Normally we need to search on a 2D plane to find the matching pixels. However, if we know the relative position and orientation of two cameras, this is actually reduced to be a search just in 1D. It is because the left yellow line (i.e. ray) which points from the left camera to the yellow ball is projected as a line in the right image. Thus, we only need to search on this line to find the matching pixel to the yellow pixel in the left image. This line is called the epipolar line. If you play with the 3D viewer, you will see that this epipolar line is not parallel to camera x-axis. Matching process will be much easier if we can make the epipolar line parallel to the camera x-axis so that the matching pixels are always at the same row in the images (as shown in the image below). This is called stereo rectification.

In [5]:

# Rectified stereo image
from IPython.display import Image
Image('../images/2021-01-09-stereo-rectification/rectify-stereo.png', width=300)
#

Out[5]:

The idea is actually quite simple. I am trying to set two virtual cameras by purely rotating both left and right cameras to generate two virtual image plane shown as blue. They are virtual because the pixels in the virtual images are sampled from original images.

In [7]:

# Show both images
from IPython.display import Image
Image('../images/2021-01-09-stereo-rectification/both-cameras.png', width=300)
#

Out[7]:

What are constraints that two virtual cameras have to satisfy? Firstly, there should be no relative orientation change between two cameras. Suppose originally the relative orientation is $R^l_r$, we can fix the left camera and rotate the right camera by ${R^l_r}^T$ to remove the relative orientation change.

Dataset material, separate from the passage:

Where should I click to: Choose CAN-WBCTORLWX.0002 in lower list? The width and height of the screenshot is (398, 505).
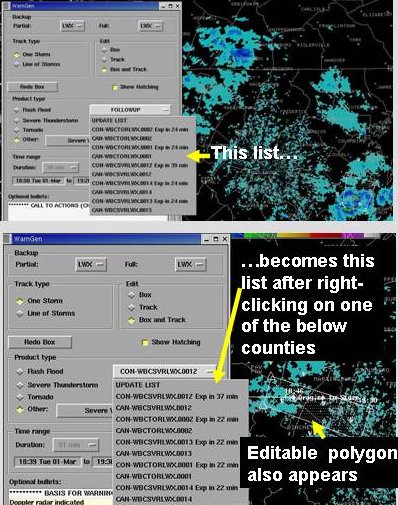click(x=154, y=431)
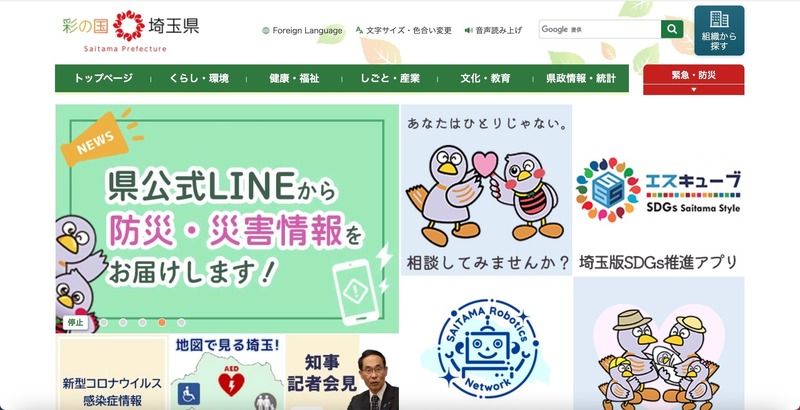Select the fifth carousel slide dot
Image resolution: width=800 pixels, height=410 pixels.
click(x=181, y=322)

Secondly, the yellow line connecting two cameras should be parallel to both blue images, normally parallel to the x-axis of the cameras.

We need to find a $R^{rect}_l$ to rotate both cameras. Finally the left camera is rotated by $R^{rect}_l$ and the right camera is rotated by $R^{rect}_lR^l_r$. For getting pixels for the virtual image, you need the homography equations below ($H^1_2 = R^1_2$).

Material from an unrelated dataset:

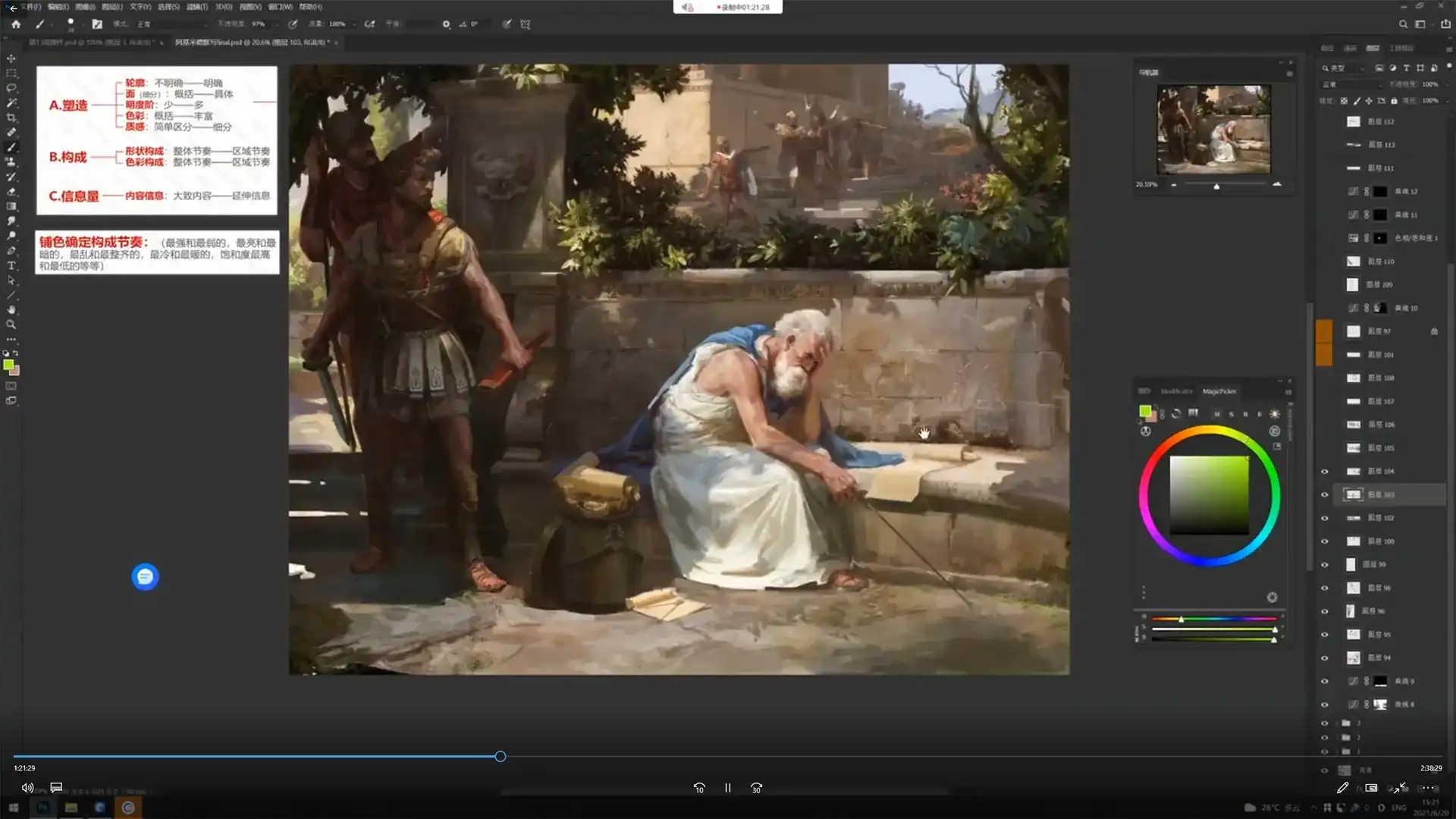Screen dimensions: 1456x819
Task: Hide layer 104 with its eye icon
Action: tap(1325, 472)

$$ \begin{bmatrix} x_1\\ y_l \\ z_1 \end{bmatrix} = R^1_2 \begin{bmatrix} x_2\\ y_2 \\ z_2 \end{bmatrix} $$$$ \begin{bmatrix} u_1\\ v_l \\ 1 \end{bmatrix} = R^1_2 \begin{bmatrix} u_2\\ v_2 \\ 1 \end{bmatrix} $$

How does stereo rectification work when two cameras are mounted on top of each other not side by side? If you let the yellow line (displacement vector of two cameras) to be parallel to x-axes of the cameras , you will see virtual cameras rotate exactly 90 degrees when we actually already have a perfect setup of the stereo camera. The consequence is that you will see the world in virtual images are rotated 90 degrees as well. Here comes a quiz question: what can we change to make the images not rotated (hint: epipolar lines should be parallel to y-axes of the cameras)?

In [8]:

# Show both images
from IPython.display import Image
Image('../images/2021-01-09-stereo-rectification/v-cameras.png', width=300)
#

Out[8]:

In [29]:

# Stereo rectification
import k3d
import k3d.platonic as platonic
import math
import numpy as np
from matplotlib.tri import Triangulation

plot = k3d.plot(camera_auto_fit=True, time=0.1)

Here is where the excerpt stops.